** DATA FOR THIS TASK follows **
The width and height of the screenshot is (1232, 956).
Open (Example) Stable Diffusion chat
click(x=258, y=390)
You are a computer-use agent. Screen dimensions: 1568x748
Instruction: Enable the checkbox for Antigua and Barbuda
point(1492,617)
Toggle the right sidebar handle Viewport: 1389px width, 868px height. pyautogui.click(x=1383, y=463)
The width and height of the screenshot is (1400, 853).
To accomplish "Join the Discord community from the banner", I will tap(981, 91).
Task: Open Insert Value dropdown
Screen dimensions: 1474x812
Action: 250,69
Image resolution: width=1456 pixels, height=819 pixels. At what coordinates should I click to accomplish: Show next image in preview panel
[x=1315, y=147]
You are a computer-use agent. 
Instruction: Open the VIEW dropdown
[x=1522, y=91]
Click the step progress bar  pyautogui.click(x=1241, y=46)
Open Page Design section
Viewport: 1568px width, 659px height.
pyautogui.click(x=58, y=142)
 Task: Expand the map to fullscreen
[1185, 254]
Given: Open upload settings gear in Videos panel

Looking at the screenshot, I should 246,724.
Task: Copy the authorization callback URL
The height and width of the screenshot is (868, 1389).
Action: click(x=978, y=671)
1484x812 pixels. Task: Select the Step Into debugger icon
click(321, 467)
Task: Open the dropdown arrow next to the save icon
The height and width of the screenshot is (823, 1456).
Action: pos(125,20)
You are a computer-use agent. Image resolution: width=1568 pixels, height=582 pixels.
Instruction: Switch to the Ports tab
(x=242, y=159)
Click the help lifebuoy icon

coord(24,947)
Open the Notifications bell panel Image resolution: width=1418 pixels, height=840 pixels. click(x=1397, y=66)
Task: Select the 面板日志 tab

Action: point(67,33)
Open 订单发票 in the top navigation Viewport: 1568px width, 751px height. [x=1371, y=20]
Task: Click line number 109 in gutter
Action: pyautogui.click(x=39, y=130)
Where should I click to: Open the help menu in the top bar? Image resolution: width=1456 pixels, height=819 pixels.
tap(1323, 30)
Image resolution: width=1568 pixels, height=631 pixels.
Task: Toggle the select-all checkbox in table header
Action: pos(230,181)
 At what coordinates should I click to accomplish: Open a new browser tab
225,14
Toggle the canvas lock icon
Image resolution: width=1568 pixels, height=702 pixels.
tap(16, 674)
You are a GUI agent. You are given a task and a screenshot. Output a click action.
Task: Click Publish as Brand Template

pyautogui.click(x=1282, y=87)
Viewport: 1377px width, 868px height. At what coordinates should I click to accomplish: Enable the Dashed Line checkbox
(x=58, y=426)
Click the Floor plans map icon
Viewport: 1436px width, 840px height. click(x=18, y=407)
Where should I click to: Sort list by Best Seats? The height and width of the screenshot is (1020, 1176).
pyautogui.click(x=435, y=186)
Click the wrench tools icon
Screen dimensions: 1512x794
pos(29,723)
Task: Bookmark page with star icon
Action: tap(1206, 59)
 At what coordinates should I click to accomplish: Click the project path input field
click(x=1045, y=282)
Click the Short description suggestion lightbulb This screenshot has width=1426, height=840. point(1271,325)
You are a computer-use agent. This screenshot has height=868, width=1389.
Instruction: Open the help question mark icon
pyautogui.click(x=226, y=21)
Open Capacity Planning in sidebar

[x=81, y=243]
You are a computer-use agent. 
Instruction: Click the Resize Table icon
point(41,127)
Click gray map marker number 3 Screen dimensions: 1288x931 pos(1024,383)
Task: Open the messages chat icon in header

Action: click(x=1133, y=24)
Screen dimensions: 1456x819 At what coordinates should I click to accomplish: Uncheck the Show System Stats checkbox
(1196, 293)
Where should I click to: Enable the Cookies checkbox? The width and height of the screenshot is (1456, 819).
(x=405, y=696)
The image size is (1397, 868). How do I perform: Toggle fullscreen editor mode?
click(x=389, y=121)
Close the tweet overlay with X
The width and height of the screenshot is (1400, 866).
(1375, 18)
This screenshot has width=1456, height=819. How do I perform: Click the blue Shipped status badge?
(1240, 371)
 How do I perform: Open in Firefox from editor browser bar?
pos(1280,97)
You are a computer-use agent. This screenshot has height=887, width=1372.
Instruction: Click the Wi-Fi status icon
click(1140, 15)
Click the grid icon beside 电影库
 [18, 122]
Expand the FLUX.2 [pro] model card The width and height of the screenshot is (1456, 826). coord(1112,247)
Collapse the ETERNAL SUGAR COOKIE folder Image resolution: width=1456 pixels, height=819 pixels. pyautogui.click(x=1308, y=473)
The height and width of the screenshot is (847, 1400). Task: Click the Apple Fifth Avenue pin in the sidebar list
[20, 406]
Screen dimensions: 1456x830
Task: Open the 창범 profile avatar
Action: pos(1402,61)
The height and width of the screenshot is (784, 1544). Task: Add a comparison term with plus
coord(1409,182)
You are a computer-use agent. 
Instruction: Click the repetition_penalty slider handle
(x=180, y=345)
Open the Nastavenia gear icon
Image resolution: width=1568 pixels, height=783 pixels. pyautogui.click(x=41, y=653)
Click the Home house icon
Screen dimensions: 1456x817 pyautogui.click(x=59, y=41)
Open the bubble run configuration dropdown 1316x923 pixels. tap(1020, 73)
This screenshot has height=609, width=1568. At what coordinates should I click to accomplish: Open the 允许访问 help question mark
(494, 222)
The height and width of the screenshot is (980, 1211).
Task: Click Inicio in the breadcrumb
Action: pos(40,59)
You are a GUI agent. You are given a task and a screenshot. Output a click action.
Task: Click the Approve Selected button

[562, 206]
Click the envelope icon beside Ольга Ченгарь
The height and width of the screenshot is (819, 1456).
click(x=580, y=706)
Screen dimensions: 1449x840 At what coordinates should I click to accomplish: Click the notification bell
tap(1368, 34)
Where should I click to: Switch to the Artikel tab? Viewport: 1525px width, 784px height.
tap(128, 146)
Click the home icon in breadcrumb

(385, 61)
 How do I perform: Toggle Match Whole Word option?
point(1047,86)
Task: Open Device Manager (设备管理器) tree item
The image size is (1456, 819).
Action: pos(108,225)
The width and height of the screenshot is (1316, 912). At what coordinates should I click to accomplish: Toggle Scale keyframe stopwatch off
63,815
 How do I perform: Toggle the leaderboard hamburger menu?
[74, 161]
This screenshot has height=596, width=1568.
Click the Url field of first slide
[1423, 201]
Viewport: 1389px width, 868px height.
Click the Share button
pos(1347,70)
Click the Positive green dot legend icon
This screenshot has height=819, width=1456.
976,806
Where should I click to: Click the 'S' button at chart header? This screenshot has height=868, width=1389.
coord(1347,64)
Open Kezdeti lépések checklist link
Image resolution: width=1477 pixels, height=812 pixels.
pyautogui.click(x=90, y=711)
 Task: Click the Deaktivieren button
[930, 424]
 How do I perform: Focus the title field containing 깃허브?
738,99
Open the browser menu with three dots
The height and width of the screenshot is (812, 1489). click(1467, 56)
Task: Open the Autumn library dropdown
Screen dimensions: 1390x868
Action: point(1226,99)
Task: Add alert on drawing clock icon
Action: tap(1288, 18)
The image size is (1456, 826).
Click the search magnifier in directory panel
** End of DATA FOR THIS TASK **
Look back at the data above. Transcribe exactly the lines starting at the line that contains "You are a computer-use agent. Image" and ending at the line that contains "agent. This screenshot has height=868, width=1389.".

You are a computer-use agent. Image resolution: width=1568 pixels, height=582 pixels.
Instruction: Switch to the Ports tab
(x=242, y=159)
Click the help lifebuoy icon

coord(24,947)
Open the Notifications bell panel Image resolution: width=1418 pixels, height=840 pixels. click(x=1397, y=66)
Task: Select the 面板日志 tab

Action: point(67,33)
Open 订单发票 in the top navigation Viewport: 1568px width, 751px height. [x=1371, y=20]
Task: Click line number 109 in gutter
Action: pyautogui.click(x=39, y=130)
Where should I click to: Open the help menu in the top bar? Image resolution: width=1456 pixels, height=819 pixels.
tap(1323, 30)
Image resolution: width=1568 pixels, height=631 pixels.
Task: Toggle the select-all checkbox in table header
Action: pos(230,181)
 At what coordinates should I click to accomplish: Open a new browser tab
225,14
Toggle the canvas lock icon
Image resolution: width=1568 pixels, height=702 pixels.
tap(16, 674)
You are a GUI agent. You are given a task and a screenshot. Output a click action.
Task: Click Publish as Brand Template

pyautogui.click(x=1282, y=87)
Viewport: 1377px width, 868px height. At what coordinates should I click to accomplish: Enable the Dashed Line checkbox
(x=58, y=426)
Click the Floor plans map icon
Viewport: 1436px width, 840px height. click(x=18, y=407)
Where should I click to: Sort list by Best Seats? The height and width of the screenshot is (1020, 1176).
pyautogui.click(x=435, y=186)
Click the wrench tools icon
Screen dimensions: 1512x794
pos(29,723)
Task: Bookmark page with star icon
Action: tap(1206, 59)
 At what coordinates should I click to accomplish: Click the project path input field
click(x=1045, y=282)
Click the Short description suggestion lightbulb This screenshot has width=1426, height=840. point(1271,325)
You are a computer-use agent. This screenshot has height=868, width=1389.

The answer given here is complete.